Le parole della Raggi si traducono in un appello alla disperazione, così come quello di questo Governo in cui si percepisce il timore del fallimento di Roma e dell’Italia; disperazione tangibile nella disponibilità a qualsiasi forma di soluzione pur di poter riuscire a sbandierare effimere risposte al problema.

Il lasciare ampio spazio di discrezionalità nella scelta dell’affidamento di un appalto che deriverebbe dal taglio netto della burocrazia, coniugando questo taglio alla capacità di contrastare la crisi a cominciare dall'usura e paragonare ciò alla lotta che la giustizia della Repubblicana Italiana ha fatto ai Casamonica e perdipiù indossando lei la maschera della paladina, per esempio, significa stravolgere la realtà a favore proprio di chi si dovrebbe combattere.

In quattro anni di amministrazione la Raggi ha bruciato quelli che erano gli strumenti conosciuti da tutti per la lotta alla corruzione: mi riferisco alla partecipazione, alla trasparenza ed alla professionalità, elementi imprescindibili per produrre progettazioni di qualità. Strumenti, quelli della partecipazione, trasparenza e professionalità sbandierati per acquistare consensi elettorali, convogliati, poi invece nell’opacità.

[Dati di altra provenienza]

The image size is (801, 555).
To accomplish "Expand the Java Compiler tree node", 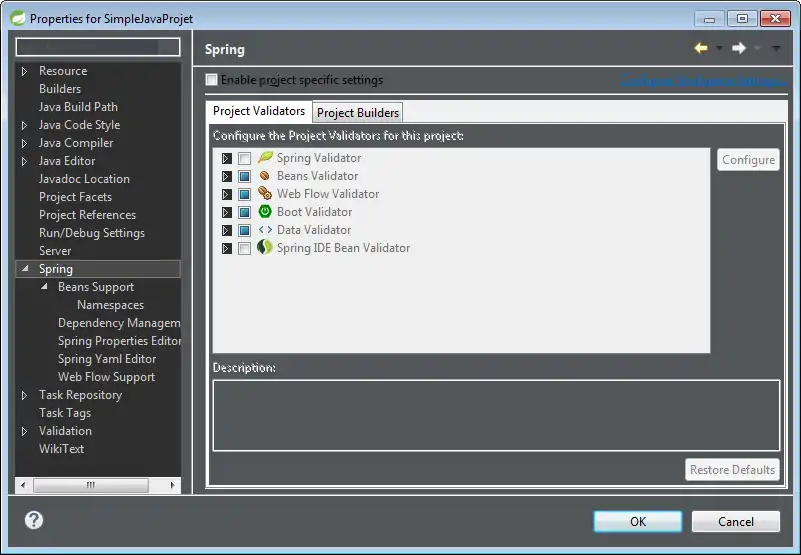I will (x=25, y=143).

La sintesi di questa opacità le ritrovo nel cassetto dei ricordi quando Bonafede, l’odierno Ministro della Giustizia, allora parlamentare Cinque Stelle sosteneva, mentre mi redarguiva in Campidoglio per un mio post dal titolo “Stadio sì, ma nella legalità”, che: “questa Giunta (la giunta Raggi n.d.a.) stesse valutando tutte le opzioni possibili (per la realizzazione dello Stadio della Roma n.d.a.) nella maniera più riservata possibile perché dall’altra parte ci sono dei mostri”. A quella riservatezza allora non ero riuscita a darle un nome o un volto.

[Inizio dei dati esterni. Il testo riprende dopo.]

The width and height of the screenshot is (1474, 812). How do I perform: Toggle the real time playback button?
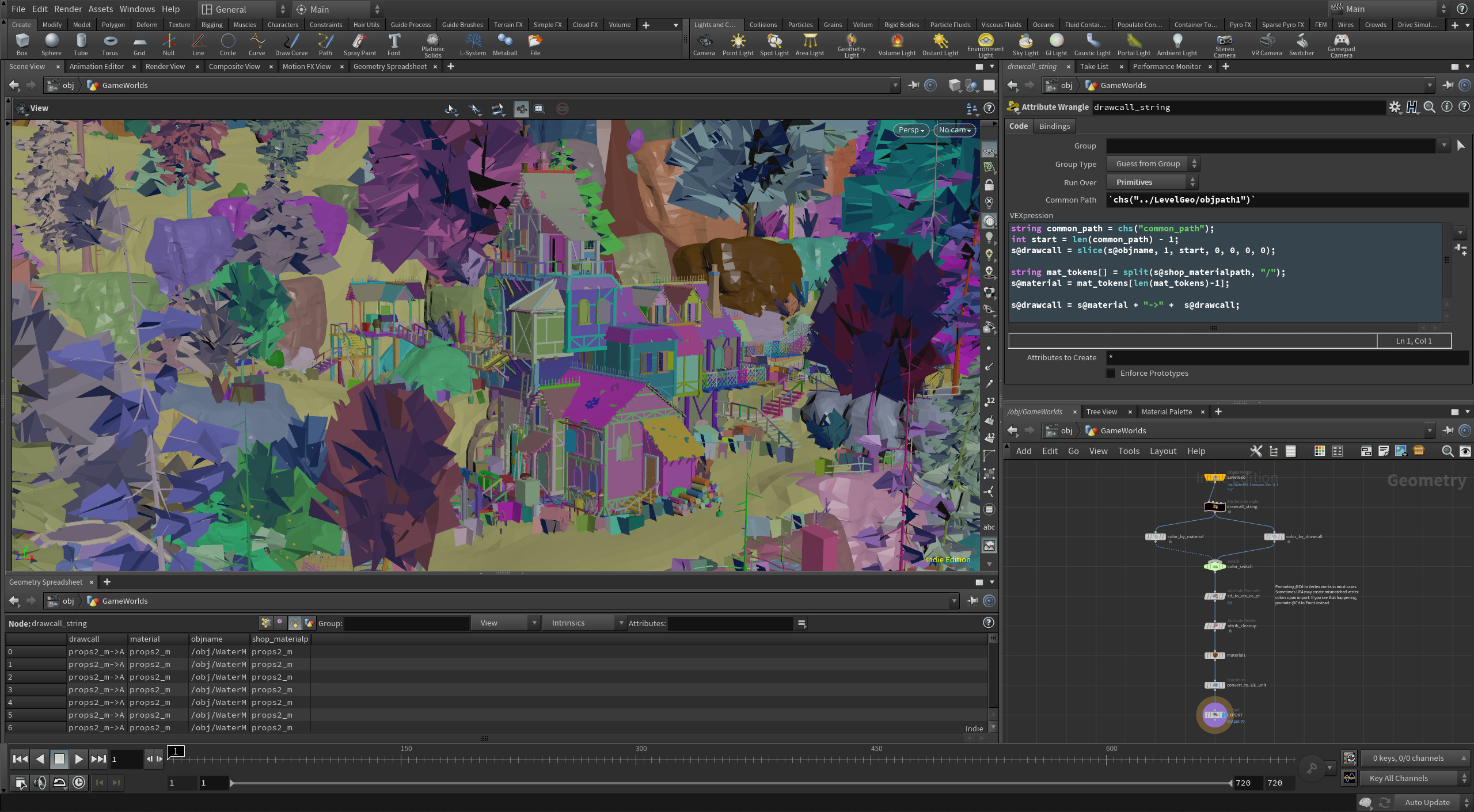click(79, 783)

Mi chiedo, oggi, quale sia il ruolo della Raggi ora, sindaco di una Roma che, nonostante lo sfacelo in cui versa, è l’unico baluardo rilevante del Movimento 5 Stelle per rimanere in sella ed è anche l’unico soggetto che può offrire una giustificazione, una parvenza di veridicità, legata alla opportunità di ascoltare le esigenze di un territorio importante quale la Capitale, per stravolgere le regole. Se rimarranno in sella questi cavalieri, che cavallo montano inconsapevolmente? Quello di Troia? La semplificazione amministrativa agevolerà l’entrata delle nuove mafie, quelle delle nuove generazioni, istruite, laureate, passate dalle stalle alle stanze con i bottoni.